## EXERCISE
The listing below is to be written out word for word, minus its images.

AVAILABLE RECORDS: Begin

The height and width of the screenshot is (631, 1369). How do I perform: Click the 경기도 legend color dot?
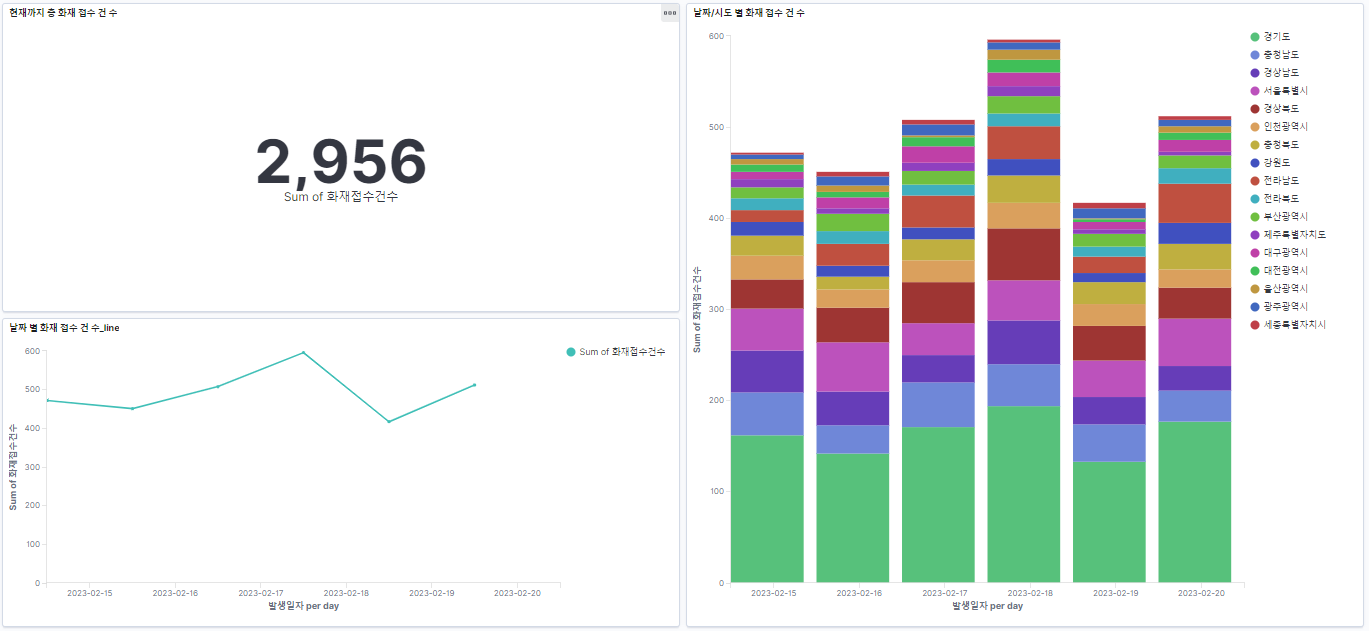[x=1255, y=37]
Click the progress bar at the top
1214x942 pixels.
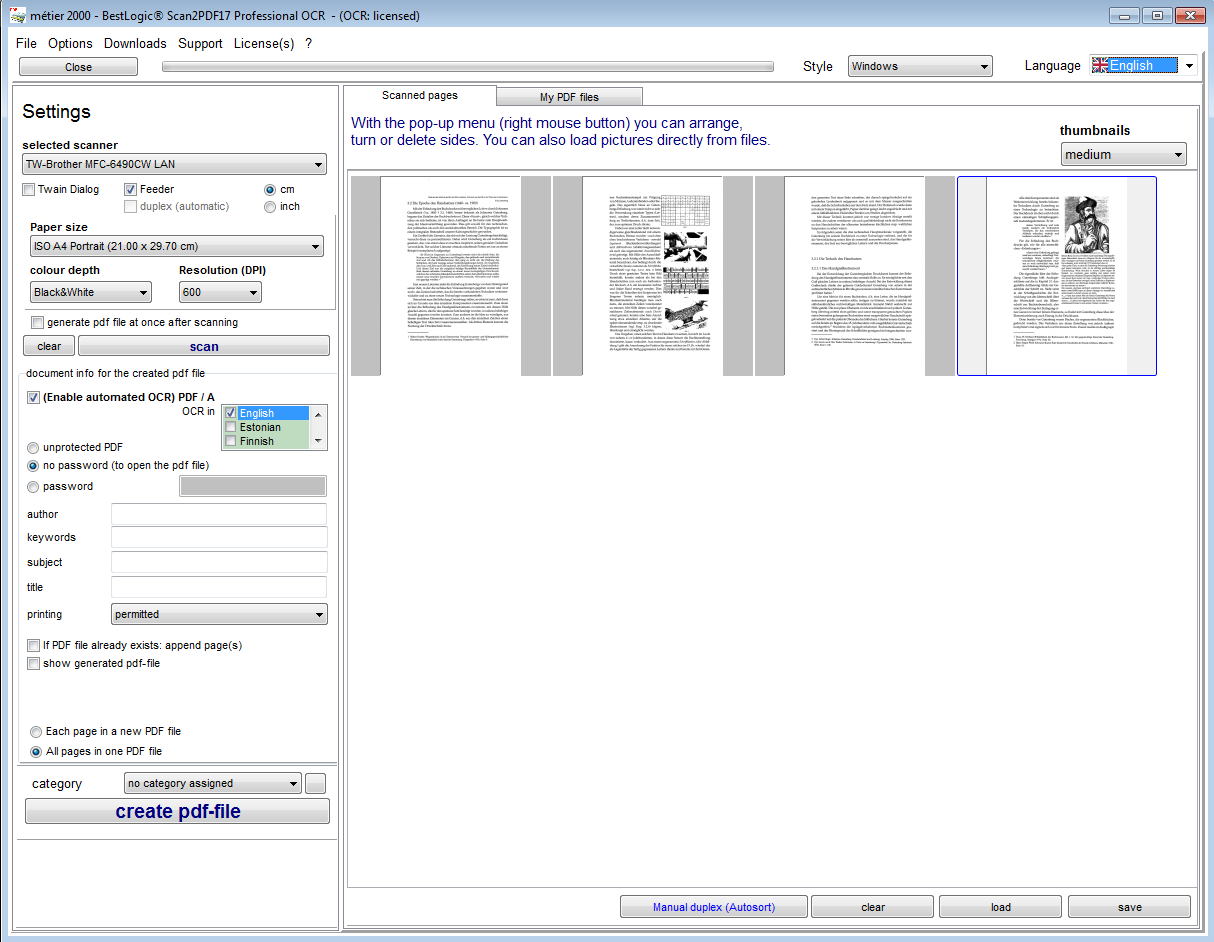pos(468,67)
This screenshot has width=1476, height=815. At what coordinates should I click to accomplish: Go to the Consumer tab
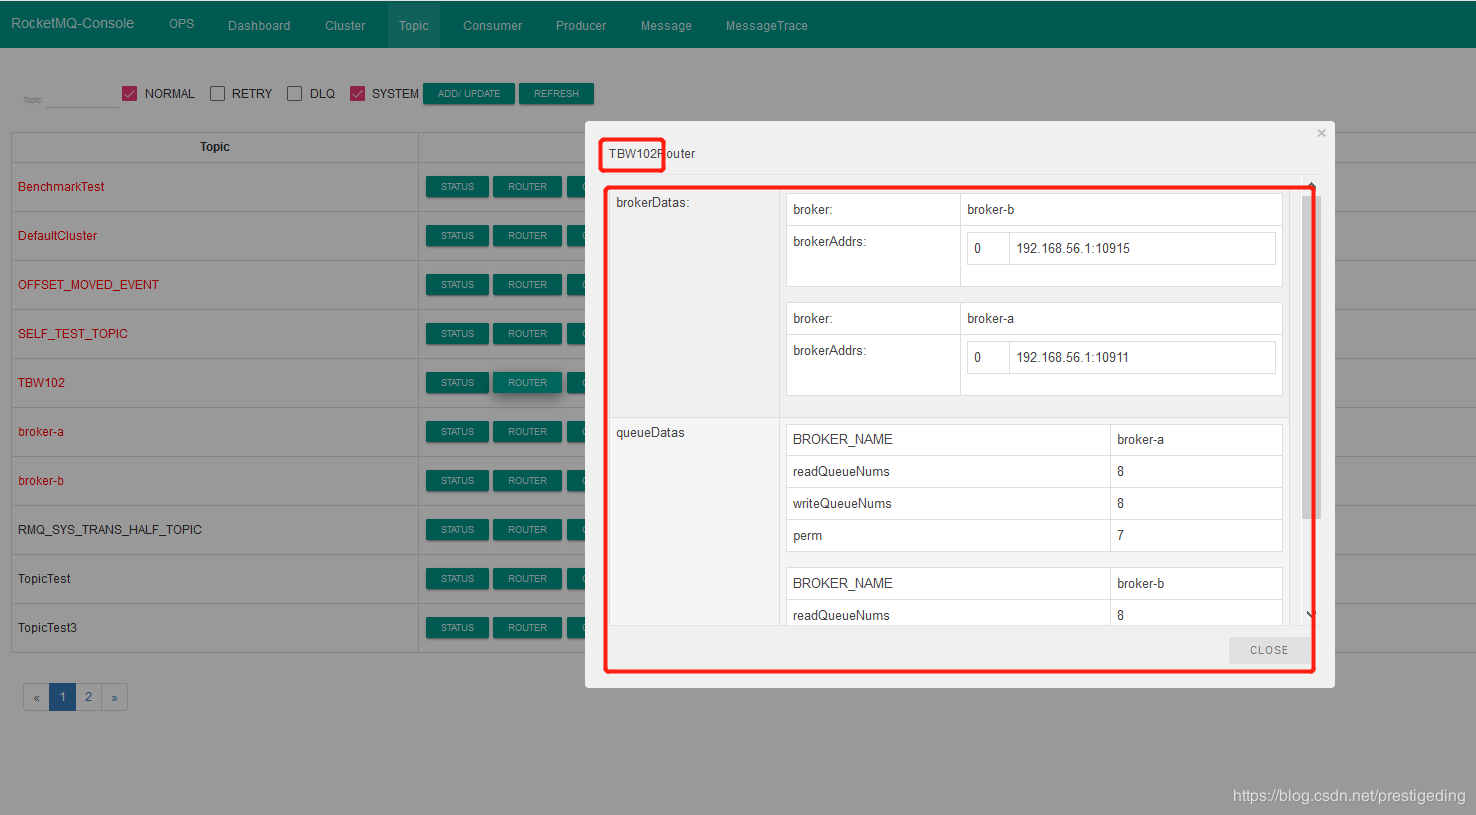pyautogui.click(x=492, y=25)
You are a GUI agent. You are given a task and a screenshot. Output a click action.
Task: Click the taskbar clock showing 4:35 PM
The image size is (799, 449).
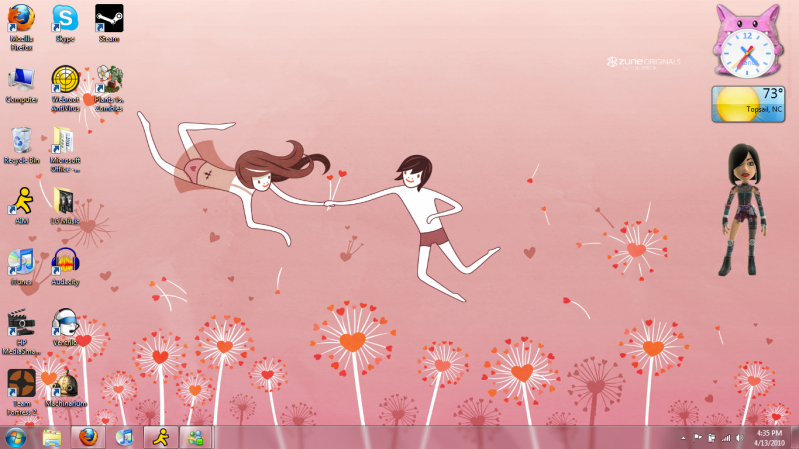click(x=769, y=437)
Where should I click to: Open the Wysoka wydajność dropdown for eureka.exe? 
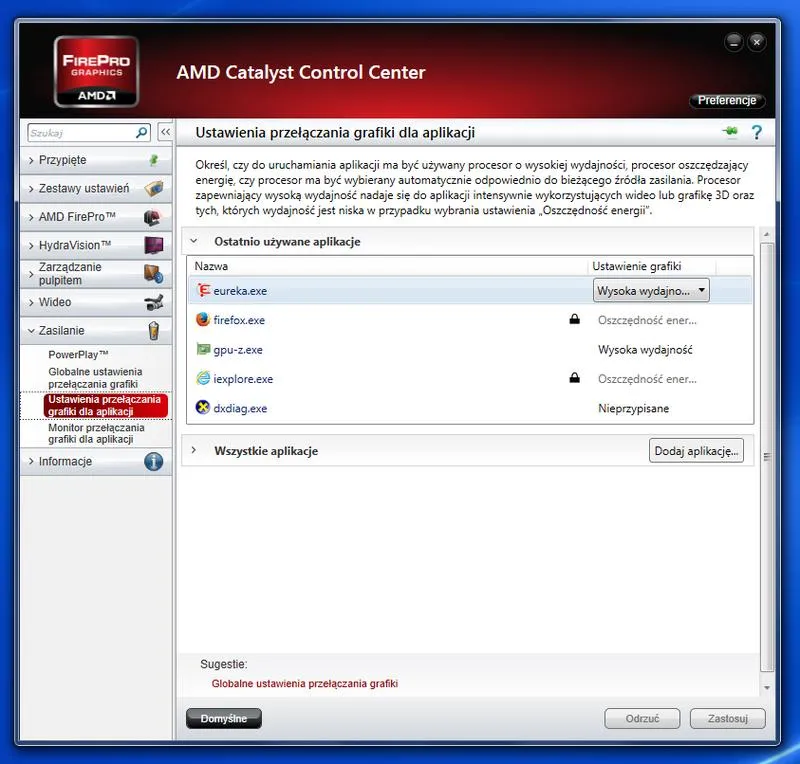(x=704, y=289)
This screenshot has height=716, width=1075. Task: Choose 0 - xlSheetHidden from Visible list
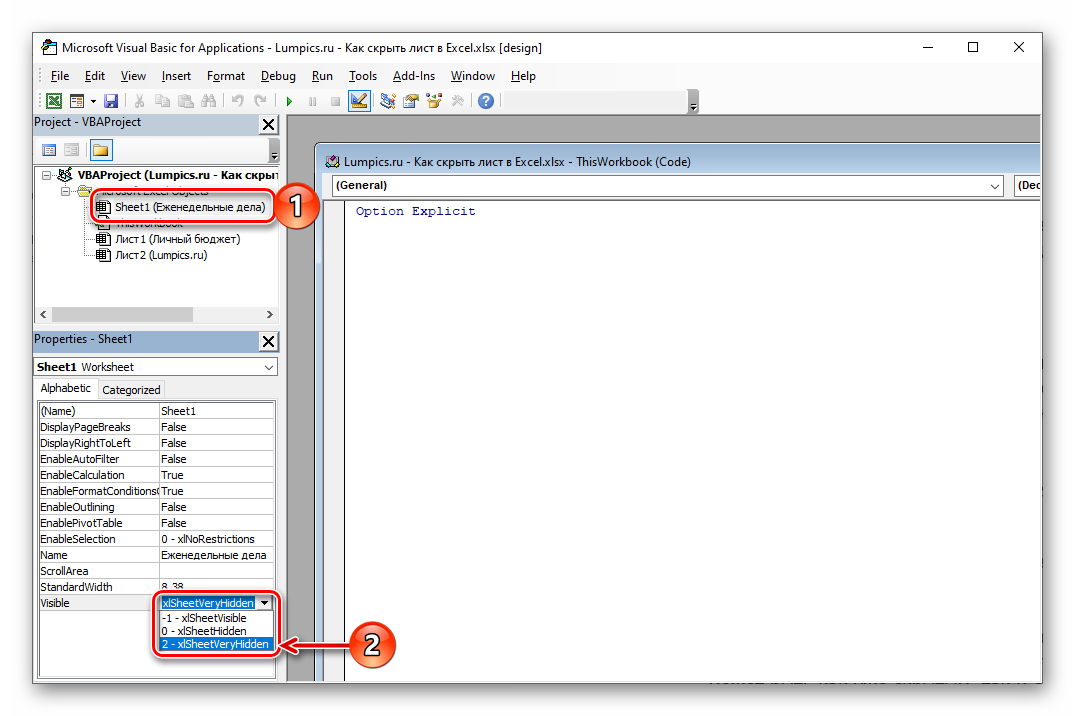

AVAILABLE RECORDS: End

## TASK RESPONSE
The height and width of the screenshot is (631, 1369). How do I perform: Click the 경기도 legend color dot?
[x=1255, y=37]
Click the progress bar at the top
1214x942 pixels.
pos(468,67)
This screenshot has width=1476, height=815. At what coordinates should I click to accomplish: Go to the Consumer tab
pyautogui.click(x=492, y=25)
You are a GUI agent. You are given a task and a screenshot. Output a click action.
Task: Click the taskbar clock showing 4:35 PM
The image size is (799, 449).
click(x=769, y=437)
Where should I click to: Open the Wysoka wydajność dropdown for eureka.exe? 
(x=704, y=289)
This screenshot has height=716, width=1075. Task: Choose 0 - xlSheetHidden from Visible list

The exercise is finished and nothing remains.